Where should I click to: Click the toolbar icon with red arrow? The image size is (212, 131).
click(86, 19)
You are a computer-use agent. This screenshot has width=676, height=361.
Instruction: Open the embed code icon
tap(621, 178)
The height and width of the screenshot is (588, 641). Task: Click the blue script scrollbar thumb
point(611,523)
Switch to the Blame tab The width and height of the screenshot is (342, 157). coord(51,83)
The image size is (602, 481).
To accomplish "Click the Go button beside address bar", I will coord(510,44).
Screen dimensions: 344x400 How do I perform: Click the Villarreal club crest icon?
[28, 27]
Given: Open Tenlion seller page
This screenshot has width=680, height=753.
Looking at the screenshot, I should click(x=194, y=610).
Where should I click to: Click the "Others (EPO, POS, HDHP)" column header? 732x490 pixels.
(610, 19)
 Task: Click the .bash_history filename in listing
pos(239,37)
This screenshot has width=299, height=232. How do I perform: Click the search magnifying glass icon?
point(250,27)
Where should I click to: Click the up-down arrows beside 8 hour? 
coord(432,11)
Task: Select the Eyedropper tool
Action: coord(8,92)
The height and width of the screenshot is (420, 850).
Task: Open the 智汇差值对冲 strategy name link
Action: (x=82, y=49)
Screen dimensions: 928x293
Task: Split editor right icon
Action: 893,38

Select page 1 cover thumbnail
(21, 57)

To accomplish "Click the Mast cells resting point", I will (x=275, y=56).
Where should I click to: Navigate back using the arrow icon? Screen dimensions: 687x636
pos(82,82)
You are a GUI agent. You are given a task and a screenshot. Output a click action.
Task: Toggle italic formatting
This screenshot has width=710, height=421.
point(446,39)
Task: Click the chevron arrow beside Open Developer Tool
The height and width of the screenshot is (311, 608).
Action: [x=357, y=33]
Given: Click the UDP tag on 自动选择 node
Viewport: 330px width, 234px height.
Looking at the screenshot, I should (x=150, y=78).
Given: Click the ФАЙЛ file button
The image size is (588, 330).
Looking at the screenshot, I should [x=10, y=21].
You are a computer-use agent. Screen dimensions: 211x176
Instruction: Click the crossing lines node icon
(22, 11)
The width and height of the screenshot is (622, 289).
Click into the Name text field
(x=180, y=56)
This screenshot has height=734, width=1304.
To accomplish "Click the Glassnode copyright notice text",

------------------------------------------------

### TASK ITEM
Copy each line of the records containing the string "computer".

### SOLUTION TO THIS TASK
You are a computer-use agent. This screenshot has width=676, height=361.
You are a computer-use agent. Screen dimensions: 211x176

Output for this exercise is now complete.